Making your studio space work for you doesn’t have to be a grand undertaking.
Truly Yoga Studio in Newark, Delaware, is made up of a shopping-center space that is a little over 2,000 square feet. Owner Sarah Wnenchak explained how she created a wall to encapsulate 1,000 square feet for the practice room. “I like the idea of having a space that is sacred. It’s like a sanctuary; it’s like a getaway,” she said. “I wanted to keep that separate from people buying packages.”
The studio has front windows that help make the space inviting to newcomers. Wnenchak said she sees this as beneficial, because often people are already scared of walking into a yoga studio. If they can open the door and be greeted by the front desk in an open, cheery space, it can help improve their experience.
But the space isn’t good just for new members. Wnenchak built out a cubby space in the front area as well, giving members a place to ready themselves to begin their practice and store their items.
In fact, Wnenchak said there is a sort of flow to the space. Members walk in, check in at the front desk, head to the back cubby area to prepare for the class and then enter the studio. “That’s why I opened the studio, to have that space for people to feel that sense of peace, that sense of flow, that sense of balance. I think you’ve got to have it set up that way,” she said.

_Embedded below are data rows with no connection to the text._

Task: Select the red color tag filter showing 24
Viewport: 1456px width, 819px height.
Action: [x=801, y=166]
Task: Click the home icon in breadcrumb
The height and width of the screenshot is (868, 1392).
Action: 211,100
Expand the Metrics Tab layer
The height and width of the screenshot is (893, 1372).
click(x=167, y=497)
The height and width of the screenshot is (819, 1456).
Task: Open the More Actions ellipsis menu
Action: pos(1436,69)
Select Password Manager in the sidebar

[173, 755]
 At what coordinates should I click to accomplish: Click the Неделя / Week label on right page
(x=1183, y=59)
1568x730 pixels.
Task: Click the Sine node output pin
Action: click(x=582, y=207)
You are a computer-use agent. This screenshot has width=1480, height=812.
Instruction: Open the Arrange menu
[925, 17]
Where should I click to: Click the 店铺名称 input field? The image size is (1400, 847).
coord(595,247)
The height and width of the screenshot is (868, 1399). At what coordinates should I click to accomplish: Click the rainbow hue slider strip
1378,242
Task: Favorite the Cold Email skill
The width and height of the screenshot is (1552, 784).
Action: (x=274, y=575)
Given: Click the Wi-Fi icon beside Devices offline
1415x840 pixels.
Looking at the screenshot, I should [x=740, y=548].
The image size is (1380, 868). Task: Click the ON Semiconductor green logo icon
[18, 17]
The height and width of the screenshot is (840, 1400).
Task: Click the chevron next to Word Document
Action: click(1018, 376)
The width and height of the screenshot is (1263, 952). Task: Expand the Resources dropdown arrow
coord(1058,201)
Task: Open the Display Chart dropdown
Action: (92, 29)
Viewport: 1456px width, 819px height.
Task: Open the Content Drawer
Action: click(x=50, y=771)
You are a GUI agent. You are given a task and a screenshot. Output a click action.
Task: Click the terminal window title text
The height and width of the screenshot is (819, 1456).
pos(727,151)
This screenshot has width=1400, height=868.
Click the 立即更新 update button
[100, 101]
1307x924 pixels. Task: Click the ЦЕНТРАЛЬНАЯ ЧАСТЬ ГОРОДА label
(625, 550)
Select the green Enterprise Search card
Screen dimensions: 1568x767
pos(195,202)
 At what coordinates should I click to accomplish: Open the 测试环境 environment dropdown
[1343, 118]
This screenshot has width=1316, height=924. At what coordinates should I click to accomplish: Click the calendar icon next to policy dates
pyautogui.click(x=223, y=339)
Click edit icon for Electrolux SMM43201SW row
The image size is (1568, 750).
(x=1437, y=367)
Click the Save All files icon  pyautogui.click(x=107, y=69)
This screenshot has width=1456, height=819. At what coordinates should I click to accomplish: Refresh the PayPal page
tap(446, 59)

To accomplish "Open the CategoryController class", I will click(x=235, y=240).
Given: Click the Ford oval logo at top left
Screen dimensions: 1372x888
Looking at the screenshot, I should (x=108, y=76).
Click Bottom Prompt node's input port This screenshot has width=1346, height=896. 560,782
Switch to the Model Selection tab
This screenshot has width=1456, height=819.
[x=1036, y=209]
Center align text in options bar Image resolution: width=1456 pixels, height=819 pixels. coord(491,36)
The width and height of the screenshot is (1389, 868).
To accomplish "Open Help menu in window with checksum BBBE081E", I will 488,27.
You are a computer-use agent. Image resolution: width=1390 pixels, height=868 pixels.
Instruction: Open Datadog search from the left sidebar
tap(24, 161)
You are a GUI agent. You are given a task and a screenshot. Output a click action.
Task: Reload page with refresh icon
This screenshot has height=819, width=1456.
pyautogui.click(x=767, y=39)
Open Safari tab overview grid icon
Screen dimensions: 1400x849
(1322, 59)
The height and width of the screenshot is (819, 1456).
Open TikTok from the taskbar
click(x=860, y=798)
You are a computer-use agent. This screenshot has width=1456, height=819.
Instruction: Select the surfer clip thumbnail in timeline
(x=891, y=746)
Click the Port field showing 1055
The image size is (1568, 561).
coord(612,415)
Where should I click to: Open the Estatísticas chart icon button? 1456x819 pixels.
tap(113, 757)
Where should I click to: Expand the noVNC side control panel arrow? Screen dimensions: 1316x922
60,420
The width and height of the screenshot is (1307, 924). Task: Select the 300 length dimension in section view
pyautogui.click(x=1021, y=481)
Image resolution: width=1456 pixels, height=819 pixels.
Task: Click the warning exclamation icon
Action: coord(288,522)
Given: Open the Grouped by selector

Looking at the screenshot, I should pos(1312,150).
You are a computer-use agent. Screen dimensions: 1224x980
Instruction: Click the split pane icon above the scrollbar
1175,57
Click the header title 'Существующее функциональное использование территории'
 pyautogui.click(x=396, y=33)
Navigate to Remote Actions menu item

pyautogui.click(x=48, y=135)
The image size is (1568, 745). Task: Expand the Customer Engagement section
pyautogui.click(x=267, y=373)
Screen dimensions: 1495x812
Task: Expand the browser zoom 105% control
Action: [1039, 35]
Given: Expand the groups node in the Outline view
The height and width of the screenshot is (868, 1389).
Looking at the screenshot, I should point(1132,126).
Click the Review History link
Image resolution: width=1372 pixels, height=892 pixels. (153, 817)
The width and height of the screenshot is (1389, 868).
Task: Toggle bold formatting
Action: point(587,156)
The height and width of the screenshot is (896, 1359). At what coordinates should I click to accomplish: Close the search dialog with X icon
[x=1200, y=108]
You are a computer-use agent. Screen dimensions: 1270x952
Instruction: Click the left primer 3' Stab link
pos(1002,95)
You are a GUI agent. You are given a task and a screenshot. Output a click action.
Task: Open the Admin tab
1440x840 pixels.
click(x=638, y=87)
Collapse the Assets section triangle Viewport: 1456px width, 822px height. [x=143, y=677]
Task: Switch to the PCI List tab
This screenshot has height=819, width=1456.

Plus, members walk right past the retail space to get to the cubbies, browsing along the way. Wnenchak noted how she had to be mindful to leave enough room for people to shop while still allowing for others to get to the cubbies.
Wnenchak had to be conscious of permitting issues as well. For example, two rooms sit behind the front desk. They are used for massage therapy and wellness consultations. However, they were originally one space that Wnenchak had to divide. In that, she had to be aware of being ADA compliant with the doorways. Plus, she had to install two water fountains at two heights, as well as make sure the bathrooms had the right measurements. “Everything ended up working out OK,” she said.
There’s a lot to think about when it comes to setting up your space. From flow and aesthetics to ADA compliance, it takes effort to create the best space you possibly can. “Set it up in a way that’s very welcoming, non-intimidating as well, and just introducing that flow,” said Wnenchak.